═════ Page extract

Sentenced to death by the Communist regime, Kuklinski lived to see a free Poland quash all charges against him, and to return to his native land in triumph in 1998. He was hosted to lunch by the prime minister and showered with the honorary citizenships of several Polish cities, all during the very week that the U.S. Senate voted to allow Poland into NATO. Given the fate of most defectors from the Soviet bloc —— some of them still face criminal sentences in their native lands —— this is a story of heroism and accomplishment with a remarkably happy end. Yet it is not an entirely happy story and Kuklinski did not die a satisfied man. Acceptance of his deeds came late, grudgingly, and still divides public opinion in Poland, testifying to the resilience of the Communist canon of Poland's recent history.
His diminutive figure casts in sharp relief all the dilemmas that are spared the lucky citizens of free countries that have never been occupied.
If your country has been taken over by a regime that is an agent of a foreign power, is it legitimate to use treachery to topple that regime? Is a country run by a repulsive ideology still your country —— right or wrong —— or do you owe loyalty to the nation rather than to the alienated state? Does patriotism have to be rooted in higher values or does tribal solidarity trump all? Finally, can one man be so sure of his moral compass and the consequences of his actions as to take it upon himself to judge that a normally distasteful act will serve the greater good? Kuklinski provokes all these questions in Poland and depending how you answer them you fall into the post-Communist or post-Solidarity camps. Tell me about Kuklinski, they say, and I will tell you who you are.
The great value of Benjamin Weiser's thorough book is that, for the first time, we can follow Kuklinski's story not just from reminiscences many years after the events, but from contemporary documents. Weiser obtained access to virtually the entire CIA file on the Kuklinski operation, and we can therefore be confident that little of substance will be added in future accounts.

══════════
═════ Extracted material

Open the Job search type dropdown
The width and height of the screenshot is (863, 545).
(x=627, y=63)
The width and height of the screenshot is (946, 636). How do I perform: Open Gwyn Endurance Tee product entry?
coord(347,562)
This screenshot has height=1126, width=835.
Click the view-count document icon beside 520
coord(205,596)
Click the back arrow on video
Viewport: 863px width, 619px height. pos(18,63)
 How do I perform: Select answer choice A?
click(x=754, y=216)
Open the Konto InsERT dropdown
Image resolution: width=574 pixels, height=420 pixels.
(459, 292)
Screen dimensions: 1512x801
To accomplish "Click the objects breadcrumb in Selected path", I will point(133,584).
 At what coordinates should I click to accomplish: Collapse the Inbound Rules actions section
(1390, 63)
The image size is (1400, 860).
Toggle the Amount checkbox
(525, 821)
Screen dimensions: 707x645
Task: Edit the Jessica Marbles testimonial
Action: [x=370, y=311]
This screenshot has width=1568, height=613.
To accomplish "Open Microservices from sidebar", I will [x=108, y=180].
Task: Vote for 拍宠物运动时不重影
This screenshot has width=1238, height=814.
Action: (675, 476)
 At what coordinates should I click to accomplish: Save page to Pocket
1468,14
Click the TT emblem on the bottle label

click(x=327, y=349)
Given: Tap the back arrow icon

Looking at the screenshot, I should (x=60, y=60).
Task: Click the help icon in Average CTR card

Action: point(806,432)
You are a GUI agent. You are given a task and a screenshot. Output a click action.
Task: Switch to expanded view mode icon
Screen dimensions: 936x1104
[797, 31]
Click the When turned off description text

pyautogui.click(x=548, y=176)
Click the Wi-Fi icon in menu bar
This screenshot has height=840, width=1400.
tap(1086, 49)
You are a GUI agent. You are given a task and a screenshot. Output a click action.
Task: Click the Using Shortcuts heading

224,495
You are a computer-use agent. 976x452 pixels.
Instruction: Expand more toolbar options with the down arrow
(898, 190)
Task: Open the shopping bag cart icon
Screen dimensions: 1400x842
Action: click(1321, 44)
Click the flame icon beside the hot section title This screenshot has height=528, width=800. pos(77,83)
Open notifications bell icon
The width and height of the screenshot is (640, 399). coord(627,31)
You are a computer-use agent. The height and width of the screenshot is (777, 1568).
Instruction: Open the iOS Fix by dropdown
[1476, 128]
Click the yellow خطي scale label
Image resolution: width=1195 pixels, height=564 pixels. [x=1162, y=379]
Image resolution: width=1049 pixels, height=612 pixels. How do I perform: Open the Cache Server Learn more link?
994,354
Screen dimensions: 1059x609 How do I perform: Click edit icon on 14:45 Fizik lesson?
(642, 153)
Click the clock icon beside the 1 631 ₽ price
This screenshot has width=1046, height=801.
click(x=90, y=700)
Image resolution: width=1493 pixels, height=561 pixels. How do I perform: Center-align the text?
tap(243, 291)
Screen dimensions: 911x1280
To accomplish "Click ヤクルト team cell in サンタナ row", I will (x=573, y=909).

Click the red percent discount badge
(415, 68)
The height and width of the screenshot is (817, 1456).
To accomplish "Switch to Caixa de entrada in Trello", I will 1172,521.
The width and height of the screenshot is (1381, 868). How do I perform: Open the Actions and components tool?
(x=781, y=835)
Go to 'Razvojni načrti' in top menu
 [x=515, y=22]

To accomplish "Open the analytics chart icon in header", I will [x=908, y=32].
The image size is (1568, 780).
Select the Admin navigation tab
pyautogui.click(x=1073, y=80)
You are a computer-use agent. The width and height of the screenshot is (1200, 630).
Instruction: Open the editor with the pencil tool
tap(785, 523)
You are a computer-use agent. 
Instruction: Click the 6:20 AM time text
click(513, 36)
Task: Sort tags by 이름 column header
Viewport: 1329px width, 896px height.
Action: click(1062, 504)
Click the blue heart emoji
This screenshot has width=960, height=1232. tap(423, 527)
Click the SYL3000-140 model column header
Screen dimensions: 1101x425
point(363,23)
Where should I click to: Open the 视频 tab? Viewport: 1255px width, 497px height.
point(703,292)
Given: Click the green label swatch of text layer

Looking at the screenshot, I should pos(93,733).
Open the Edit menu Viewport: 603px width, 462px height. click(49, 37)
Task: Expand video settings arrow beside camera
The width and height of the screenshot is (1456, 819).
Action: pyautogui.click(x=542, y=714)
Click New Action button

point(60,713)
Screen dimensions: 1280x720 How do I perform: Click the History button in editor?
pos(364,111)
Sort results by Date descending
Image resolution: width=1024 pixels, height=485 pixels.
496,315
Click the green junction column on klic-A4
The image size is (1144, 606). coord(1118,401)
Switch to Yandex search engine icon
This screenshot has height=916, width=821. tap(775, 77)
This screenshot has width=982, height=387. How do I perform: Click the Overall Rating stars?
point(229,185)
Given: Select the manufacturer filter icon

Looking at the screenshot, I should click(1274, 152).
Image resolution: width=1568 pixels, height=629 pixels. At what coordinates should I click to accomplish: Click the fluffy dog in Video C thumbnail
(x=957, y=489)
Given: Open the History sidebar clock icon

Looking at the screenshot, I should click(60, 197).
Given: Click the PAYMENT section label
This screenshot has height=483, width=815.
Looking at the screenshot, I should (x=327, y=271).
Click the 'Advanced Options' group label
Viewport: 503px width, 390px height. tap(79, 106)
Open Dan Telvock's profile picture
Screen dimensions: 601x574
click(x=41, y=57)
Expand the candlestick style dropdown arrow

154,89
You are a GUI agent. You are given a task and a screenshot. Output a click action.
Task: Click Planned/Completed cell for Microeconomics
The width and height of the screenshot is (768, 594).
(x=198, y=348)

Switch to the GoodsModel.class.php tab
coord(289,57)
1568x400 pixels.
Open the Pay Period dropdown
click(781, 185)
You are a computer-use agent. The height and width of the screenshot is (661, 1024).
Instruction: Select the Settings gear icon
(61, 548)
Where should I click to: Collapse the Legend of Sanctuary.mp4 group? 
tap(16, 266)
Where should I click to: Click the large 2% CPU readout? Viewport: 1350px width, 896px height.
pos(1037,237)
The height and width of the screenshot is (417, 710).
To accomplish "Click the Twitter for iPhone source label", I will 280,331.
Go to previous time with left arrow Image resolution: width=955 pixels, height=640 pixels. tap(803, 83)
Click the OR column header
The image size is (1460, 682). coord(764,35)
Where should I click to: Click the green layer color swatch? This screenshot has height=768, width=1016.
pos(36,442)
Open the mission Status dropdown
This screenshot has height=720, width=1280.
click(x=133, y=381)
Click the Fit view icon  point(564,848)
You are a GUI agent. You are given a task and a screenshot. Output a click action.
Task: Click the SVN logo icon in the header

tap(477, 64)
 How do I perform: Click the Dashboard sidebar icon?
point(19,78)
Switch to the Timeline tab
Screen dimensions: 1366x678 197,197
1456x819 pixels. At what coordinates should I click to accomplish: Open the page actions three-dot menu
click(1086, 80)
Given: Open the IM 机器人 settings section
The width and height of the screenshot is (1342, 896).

══════════

**Short task:** According to the passage on Kuklinski, in what year did he return to Poland?

**Answer in full:** 1998